What to steal for your next press and influencer activation

  • Build one iconic “single frame”. A rider mid-trick with a cocktail shaker is instantly legible. Your activation needs a moment people can recognise in a second.
  • Make participation the content generator. The guest’s choice determines the trick and the drink. That turns attendees into co-authors of the footage.
  • Personalise the output, not the invitation. The personalised video is the real multiplier. It gives each person a reason to share that is about them, not the brand.
  • Keep the mechanic on-brand. Tricks are not decoration here. They are the core of SSX, translated into a bar ritual.

A few fast answers before you act

What is SSX Shakes in one sentence?

A pre-launch event where SSX-themed cocktails are “shaken” by pro riders performing the matching snowboard trick, followed by personalised recap videos for attendees to share.

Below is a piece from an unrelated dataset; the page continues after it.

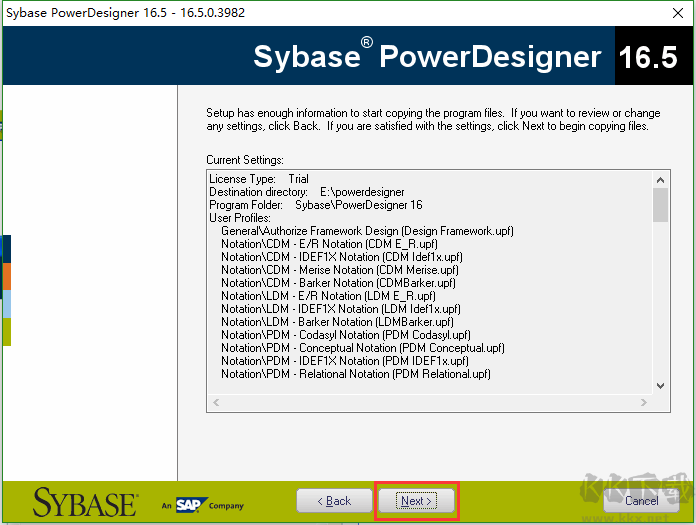
Task: Click the Current Settings label
Action: [x=245, y=160]
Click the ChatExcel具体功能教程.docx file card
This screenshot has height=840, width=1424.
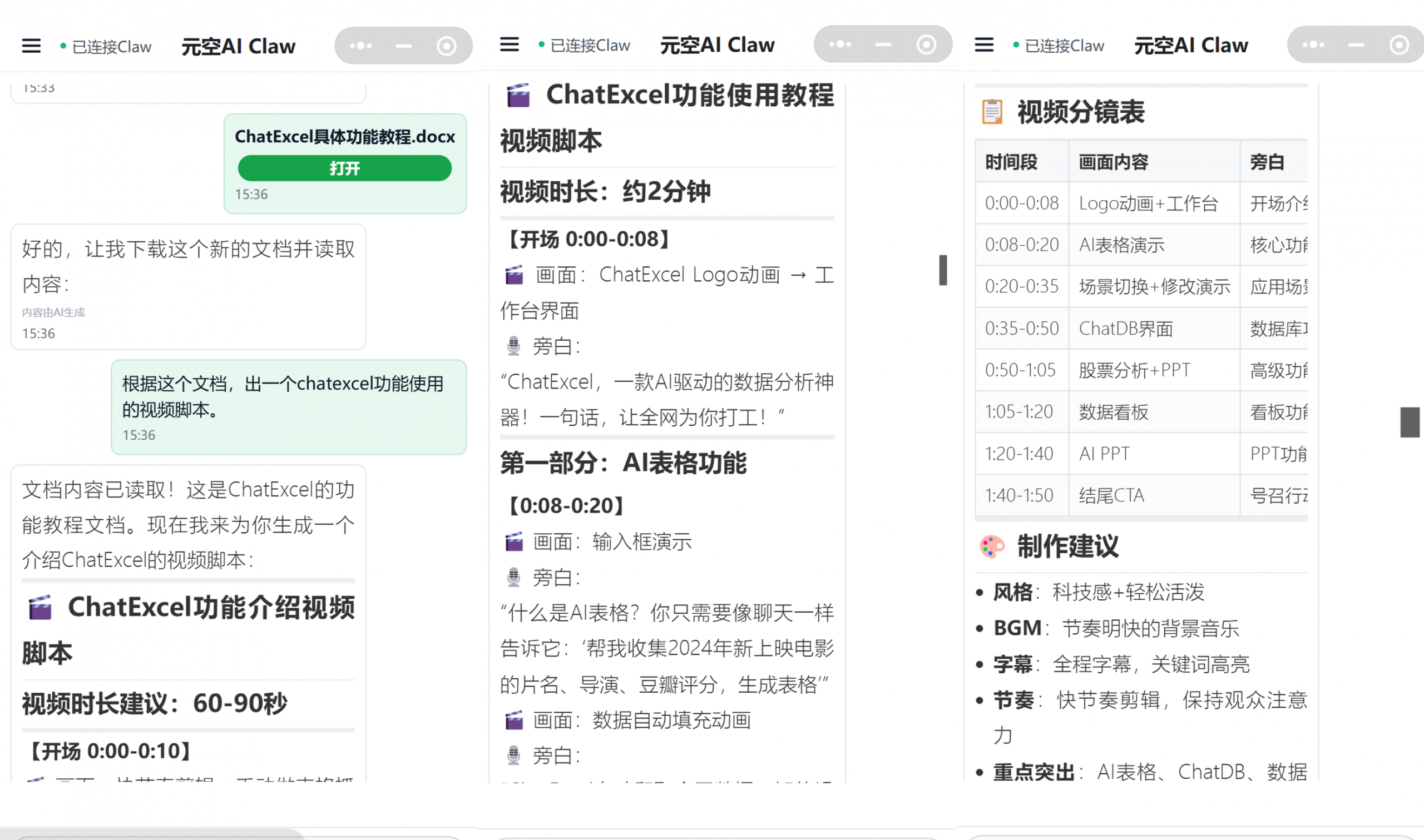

Why does the personalised video matter so much?

Because it turns attendance into distribution. Each guest leaves with a finished asset that is already framed for social sharing and blogging.

What is the brand objective behind a concept like this?

To generate earned media and social reach before release by creating a highly visual, retellable moment tied directly to the game’s core fantasy.

How do you adapt this if you cannot produce personalised videos?

Keep the “one guest, one ready-to-share asset” rule, but simplify the output. Capture a short, branded clip or photo that features the guest’s choice and the hero moment, and deliver it to them in a format they can post immediately.

What is the main failure mode if someone copies this format?

If the “hero moment” is not instantly understandable on camera, the event can be fun in-person but produce weak content, and the earned media engine stalls.